Artificial Intelligence is evolving at a rapid rate ushering in a new age in technology. Though we are still very much a ways away from creating super-intelligent robots, AI seems to be becoming more and more like us every few months. Though the debate for what role AI will play in society is a hot one, one cannot deny the usefulness of AI, tackling tasks that may be impossible for humans.
Computer scientists from the University of Texas at Austin have recently taught an artificial intelligence agent how to see like a human. The “seeing” AI agent could be used to improve a host of technologies ranging from agriculture to the medical fields.
I See You
Led by professor Kristen Grauman, Ph.D. candidate Santhosh Ramakrishnan and former Ph.D. candidate Dinesh Jayaraman, the University of Texas at Austin taught the AI agent to take a few glimpses at its environment and make inferences about the environment just like humans.
The most commonly used AI agents are trained for a very specific task, such as to recognize an object or estimate its volume.
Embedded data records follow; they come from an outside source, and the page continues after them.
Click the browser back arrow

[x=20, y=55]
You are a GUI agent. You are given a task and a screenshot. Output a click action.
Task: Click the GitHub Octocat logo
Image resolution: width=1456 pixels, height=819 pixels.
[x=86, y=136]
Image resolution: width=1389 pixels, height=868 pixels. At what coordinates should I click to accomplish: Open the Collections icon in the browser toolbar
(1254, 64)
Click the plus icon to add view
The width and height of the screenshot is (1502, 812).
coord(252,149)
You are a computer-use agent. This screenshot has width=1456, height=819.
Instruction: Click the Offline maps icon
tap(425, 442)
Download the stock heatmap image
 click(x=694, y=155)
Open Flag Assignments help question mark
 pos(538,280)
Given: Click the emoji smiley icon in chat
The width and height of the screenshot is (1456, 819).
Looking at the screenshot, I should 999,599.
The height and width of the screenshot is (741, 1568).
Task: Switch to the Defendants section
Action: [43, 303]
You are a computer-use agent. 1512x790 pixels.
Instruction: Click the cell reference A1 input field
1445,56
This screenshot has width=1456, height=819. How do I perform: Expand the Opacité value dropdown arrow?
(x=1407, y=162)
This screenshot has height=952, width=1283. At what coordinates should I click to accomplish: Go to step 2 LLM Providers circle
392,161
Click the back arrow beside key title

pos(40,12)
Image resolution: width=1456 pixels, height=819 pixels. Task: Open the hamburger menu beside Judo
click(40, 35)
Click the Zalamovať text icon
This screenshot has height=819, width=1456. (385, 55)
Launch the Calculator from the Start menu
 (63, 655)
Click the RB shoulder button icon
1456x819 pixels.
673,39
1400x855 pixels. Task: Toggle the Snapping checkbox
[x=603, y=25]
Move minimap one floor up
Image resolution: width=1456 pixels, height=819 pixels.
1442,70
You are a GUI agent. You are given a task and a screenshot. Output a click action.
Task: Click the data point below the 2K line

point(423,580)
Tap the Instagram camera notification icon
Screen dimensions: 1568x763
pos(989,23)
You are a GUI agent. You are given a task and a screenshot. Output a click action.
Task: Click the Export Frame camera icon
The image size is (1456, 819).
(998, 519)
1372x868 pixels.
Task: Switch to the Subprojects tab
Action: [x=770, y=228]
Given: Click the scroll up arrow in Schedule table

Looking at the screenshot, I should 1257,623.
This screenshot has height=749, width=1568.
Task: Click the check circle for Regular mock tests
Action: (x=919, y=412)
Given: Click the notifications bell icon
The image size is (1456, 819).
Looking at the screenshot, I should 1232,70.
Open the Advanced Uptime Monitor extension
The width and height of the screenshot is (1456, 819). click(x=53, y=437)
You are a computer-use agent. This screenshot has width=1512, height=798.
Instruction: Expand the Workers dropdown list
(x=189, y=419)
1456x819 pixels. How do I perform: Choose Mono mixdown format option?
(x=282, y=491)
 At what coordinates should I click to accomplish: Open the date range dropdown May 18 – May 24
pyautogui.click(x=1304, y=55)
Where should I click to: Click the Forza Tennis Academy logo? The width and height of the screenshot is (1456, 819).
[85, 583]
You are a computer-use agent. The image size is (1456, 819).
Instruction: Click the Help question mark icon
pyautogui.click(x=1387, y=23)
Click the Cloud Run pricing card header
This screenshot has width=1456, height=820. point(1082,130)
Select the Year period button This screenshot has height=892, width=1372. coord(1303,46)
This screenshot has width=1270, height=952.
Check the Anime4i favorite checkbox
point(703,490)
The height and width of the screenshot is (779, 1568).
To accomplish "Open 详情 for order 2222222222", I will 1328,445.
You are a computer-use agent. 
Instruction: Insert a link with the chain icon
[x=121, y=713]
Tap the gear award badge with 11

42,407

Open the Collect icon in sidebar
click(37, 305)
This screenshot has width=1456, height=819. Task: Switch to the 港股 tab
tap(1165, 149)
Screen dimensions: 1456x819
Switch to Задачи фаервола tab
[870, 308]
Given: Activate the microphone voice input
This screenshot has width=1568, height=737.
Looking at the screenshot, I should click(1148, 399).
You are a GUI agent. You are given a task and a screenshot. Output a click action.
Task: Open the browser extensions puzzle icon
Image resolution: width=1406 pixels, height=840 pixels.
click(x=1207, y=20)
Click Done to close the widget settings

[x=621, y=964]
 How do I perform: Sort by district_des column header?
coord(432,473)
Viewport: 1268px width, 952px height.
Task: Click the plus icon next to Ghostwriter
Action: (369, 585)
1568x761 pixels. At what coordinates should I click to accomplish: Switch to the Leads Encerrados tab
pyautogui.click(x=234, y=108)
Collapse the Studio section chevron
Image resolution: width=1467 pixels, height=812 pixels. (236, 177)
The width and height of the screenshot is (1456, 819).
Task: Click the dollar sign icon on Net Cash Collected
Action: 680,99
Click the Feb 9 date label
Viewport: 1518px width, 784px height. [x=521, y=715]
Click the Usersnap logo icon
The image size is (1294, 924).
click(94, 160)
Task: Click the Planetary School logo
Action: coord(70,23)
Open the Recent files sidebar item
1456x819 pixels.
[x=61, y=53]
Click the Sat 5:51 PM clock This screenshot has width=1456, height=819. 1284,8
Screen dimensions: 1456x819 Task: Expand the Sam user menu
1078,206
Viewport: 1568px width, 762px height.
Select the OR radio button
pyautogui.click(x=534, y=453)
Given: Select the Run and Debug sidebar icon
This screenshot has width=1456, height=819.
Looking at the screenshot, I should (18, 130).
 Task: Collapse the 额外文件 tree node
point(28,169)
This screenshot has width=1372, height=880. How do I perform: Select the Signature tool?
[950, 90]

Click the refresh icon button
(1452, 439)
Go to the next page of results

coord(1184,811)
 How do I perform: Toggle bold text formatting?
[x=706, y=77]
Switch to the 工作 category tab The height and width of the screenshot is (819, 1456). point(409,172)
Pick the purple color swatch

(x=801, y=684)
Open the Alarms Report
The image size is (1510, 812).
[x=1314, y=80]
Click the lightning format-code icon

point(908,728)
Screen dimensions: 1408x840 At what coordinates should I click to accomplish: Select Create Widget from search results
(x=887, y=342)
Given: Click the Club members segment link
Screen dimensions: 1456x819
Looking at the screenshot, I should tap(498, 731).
This new AI agent was developed for general purposes, having the ability to gain visual information that can be used for a wide range of tasks.
To do this the research team utilized a deep learning type of machine inspired by our own brain’s neural networks and trained it using thousands of 360-degree images of different environments.
"We want an agent that's generally equipped to enter environments and be ready for new perception tasks as they arise. It behaves in a way that's versatile and able to succeed at different tasks because it has learned useful patterns about the visual world,” says Grauman.
However, the system is not completely perfect yet. As this AI agent tool has a lot of potentials to be a powerful tool in the areas of search and rescue, researchers are hard at work to get the AI agent to work under specific time constraints, no easy feat. The AI agent would need to be able to help identify and find people in a disaster situation in a matter of minutes and potentially much less.
The next step of this process is to deploy the AI agent into a fully mobile robot with another AI Agent sidekick. More information would help the agent learn much faster, making it better at inferring from its environment.